Compito: Aggiorna il testo sulla Storia: riscrivi il tratto da "Il movimento di" fino a "o dell’altra parte.", mettendo "avi" al posto di "antenati".

Testo dell'esercizio:
Sono pochi i nomi che entrano nella Storia, e non molte le persone che possono vantare di discendere da loro. La storiografia che tramandiamo del resto è molto più legata a eventi, episodi, battaglie e soprattutto singoli personaggi, piuttosto che ai processi storici e ai movimenti di massa, perciò è naturale pensare che la Storia sia responsabilità solo di alcuni. In più, il modo in cui ne parliamo ci fa idealizzare i protagonisti facendoceli apparire come buoni eroi o come campioni del male, che hanno operato isolati dal proprio contesto. 

Nella realtà non funziona proprio così.


Eppure nella crisi delle grandi narrazioni e delle grandi ideologie che stiamo vivendo, per qualcuno il discorso vale ancora: si attaccano all’idea che si sono fatti di quei protagonisti, senza porsi domande sulle cause e soprattutto le conseguenze delle loro azioni. Ma vi siete mai chiesti cosa c’è dietro le grandi decisioni del passato? Vi siete chiesti come vi sareste comportati se foste vissuti nei vari contesti che studiamo sui libri? Raccontare la Storia serve a non ripetere gli stessi errori, ci viene detto, ma questo è possibile solo se sul passato abbiamo un occhio critico e attivo. Se è vero che «la Storia siamo noi», come ammoniva Francesco De Gregori, «nessuno si senta escluso»!

Ecco che allora il discorso si allarga, perché non solo ci rendiamo conto di essere noi stessi immersi nella storia presente (difficile, certo, da decifrare), ma anche di discendere da persone che hanno preso parte alla Storia passata e che, nel loro piccolo, l’hanno costruita, più o meno consapevolmente. A loro che la vivevano magari sembrava poca cosa, ma nel passato drammatico del nostro paese a volte compiere una scelta piuttosto che un’altra poteva significare davvero molto, ed avere ripercussioni sulle generazioni successive. È stato così ai tempi del fascismo, quando disobbedire ha avuto significati diversi e diametralmente opposti nell’arco di vent’anni. La disobbedienza violenta e conformista, che ha portato frange ribelli al potere con la forza del sopruso, ha favorito l’imporsi di un regime; via via che la dittatura diventava più feroce, disobbedire, nel piccolo della propria famiglia o nel grande delle formazioni partigiane, ha significato resistere, per abbattere finalmente il regime.

Il movimento di resistenza ha avuto sfaccettature molto diverse, coinvolgendo anche chi non sapeva di starci dentro. Ce lo mostra Maria Chiara Gianolla, raccontando i suoi antenati in appendice al suo graphic novel “A Black Carol: a ghost story of Fascism” (Momo edizioni, 2021): qualcuno apertamente antifascista, che ha ingurgitato olio di ricino e rischiato la vita in azioni partigiane, qualcuno che ha maturato una posizione di opposizione al regime vivendolo da dentro, qualcuno infine semplicemente così fieramente attaccato alla sua autonomia da rifiutare semplicemente di tesserarsi, dando poi rifugio di tanto in tanto a soldati sperduti e spauriti dell’una o dell’altra parte.

Righe:
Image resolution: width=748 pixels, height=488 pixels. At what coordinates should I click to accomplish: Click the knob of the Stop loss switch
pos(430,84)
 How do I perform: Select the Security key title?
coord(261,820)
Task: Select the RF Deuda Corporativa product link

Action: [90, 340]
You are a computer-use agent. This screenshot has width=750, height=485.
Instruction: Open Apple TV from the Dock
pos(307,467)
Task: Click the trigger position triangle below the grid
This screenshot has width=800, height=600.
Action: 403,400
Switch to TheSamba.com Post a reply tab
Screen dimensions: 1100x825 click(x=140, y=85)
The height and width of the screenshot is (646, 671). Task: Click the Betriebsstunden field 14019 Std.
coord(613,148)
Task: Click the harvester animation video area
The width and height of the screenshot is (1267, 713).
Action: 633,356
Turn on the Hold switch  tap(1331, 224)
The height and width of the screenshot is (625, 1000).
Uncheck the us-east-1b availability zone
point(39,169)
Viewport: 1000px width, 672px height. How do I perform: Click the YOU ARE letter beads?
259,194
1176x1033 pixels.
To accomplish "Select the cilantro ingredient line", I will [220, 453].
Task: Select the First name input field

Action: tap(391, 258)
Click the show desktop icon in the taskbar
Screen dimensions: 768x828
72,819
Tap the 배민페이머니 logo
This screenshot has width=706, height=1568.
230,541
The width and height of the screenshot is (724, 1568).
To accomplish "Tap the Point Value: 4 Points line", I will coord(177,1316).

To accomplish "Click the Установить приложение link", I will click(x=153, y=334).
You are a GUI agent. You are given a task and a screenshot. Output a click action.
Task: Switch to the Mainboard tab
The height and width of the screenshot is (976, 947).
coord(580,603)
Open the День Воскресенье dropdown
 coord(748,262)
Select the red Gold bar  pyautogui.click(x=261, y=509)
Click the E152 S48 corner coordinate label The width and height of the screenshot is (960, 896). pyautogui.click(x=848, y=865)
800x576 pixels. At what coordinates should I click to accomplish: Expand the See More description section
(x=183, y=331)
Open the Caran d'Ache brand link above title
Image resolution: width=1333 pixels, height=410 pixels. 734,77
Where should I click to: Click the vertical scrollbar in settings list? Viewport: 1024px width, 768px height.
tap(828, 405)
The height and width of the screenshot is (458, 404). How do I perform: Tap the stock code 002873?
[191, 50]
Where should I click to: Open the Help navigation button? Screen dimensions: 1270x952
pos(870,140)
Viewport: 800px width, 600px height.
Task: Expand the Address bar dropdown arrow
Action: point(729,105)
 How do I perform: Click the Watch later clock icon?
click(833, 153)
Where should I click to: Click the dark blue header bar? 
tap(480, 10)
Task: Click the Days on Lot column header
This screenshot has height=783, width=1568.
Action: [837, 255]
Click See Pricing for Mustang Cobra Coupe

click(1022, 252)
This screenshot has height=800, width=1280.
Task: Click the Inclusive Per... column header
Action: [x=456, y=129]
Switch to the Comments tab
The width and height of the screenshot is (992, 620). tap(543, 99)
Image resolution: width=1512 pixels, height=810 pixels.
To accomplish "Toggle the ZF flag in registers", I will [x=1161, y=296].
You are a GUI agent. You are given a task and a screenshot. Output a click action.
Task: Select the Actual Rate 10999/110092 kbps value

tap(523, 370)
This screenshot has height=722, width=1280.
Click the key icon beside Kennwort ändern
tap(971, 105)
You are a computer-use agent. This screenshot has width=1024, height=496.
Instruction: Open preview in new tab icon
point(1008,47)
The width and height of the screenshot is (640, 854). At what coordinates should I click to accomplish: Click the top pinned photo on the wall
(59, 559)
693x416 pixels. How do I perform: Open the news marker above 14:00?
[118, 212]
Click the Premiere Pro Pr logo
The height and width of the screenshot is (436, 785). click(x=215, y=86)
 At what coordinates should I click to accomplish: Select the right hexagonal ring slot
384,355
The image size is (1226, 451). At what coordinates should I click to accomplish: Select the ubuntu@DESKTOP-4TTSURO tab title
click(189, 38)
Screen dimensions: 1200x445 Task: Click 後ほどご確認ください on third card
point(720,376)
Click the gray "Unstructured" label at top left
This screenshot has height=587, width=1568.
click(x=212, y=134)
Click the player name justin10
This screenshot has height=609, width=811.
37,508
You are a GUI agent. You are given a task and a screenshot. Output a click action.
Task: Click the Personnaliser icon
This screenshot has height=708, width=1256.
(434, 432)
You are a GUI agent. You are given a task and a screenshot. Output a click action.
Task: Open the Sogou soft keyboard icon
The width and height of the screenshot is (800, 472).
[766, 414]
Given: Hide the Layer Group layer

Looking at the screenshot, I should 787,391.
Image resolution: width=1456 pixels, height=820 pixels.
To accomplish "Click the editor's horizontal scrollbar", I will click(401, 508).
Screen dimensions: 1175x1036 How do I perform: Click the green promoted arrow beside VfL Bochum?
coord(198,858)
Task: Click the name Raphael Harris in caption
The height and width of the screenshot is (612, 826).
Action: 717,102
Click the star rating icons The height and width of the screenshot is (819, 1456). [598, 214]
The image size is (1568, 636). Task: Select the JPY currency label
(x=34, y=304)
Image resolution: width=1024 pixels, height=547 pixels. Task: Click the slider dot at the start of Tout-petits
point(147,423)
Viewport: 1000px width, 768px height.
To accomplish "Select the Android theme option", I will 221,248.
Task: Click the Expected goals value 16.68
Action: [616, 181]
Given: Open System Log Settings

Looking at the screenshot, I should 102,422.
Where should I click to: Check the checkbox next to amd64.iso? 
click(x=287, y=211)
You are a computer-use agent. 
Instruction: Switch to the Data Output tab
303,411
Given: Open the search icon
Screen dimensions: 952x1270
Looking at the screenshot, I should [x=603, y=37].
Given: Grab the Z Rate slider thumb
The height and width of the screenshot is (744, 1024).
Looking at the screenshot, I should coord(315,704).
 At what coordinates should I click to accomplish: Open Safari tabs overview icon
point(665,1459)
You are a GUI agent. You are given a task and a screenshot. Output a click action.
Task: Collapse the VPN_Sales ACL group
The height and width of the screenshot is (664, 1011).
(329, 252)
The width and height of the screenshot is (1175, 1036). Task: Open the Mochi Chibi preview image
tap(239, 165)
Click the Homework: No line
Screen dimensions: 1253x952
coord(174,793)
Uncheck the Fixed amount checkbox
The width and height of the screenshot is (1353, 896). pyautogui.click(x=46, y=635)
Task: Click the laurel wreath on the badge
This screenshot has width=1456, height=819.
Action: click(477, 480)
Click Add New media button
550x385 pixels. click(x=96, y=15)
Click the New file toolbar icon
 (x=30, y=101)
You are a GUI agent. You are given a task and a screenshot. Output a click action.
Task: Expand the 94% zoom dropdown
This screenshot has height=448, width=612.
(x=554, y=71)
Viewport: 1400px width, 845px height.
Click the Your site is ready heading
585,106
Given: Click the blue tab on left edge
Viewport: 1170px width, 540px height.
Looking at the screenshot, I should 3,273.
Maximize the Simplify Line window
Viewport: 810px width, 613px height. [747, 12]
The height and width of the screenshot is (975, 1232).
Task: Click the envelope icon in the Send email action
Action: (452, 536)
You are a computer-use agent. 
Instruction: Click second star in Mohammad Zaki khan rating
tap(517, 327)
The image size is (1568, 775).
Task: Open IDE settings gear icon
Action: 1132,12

Risposta:
Il movimento di resistenza ha avuto sfaccettature molto diverse, coinvolgendo anche chi non sapeva di starci dentro. Ce lo mostra Maria Chiara Gianolla, raccontando i suoi avi in appendice al suo graphic novel “A Black Carol: a ghost story of Fascism” (Momo edizioni, 2021): qualcuno apertamente antifascista, che ha ingurgitato olio di ricino e rischiato la vita in azioni partigiane, qualcuno che ha maturato una posizione di opposizione al regime vivendolo da dentro, qualcuno infine semplicemente così fieramente attaccato alla sua autonomia da rifiutare semplicemente di tesserarsi, dando poi rifugio di tanto in tanto a soldati sperduti e spauriti dell’una o dell’altra parte.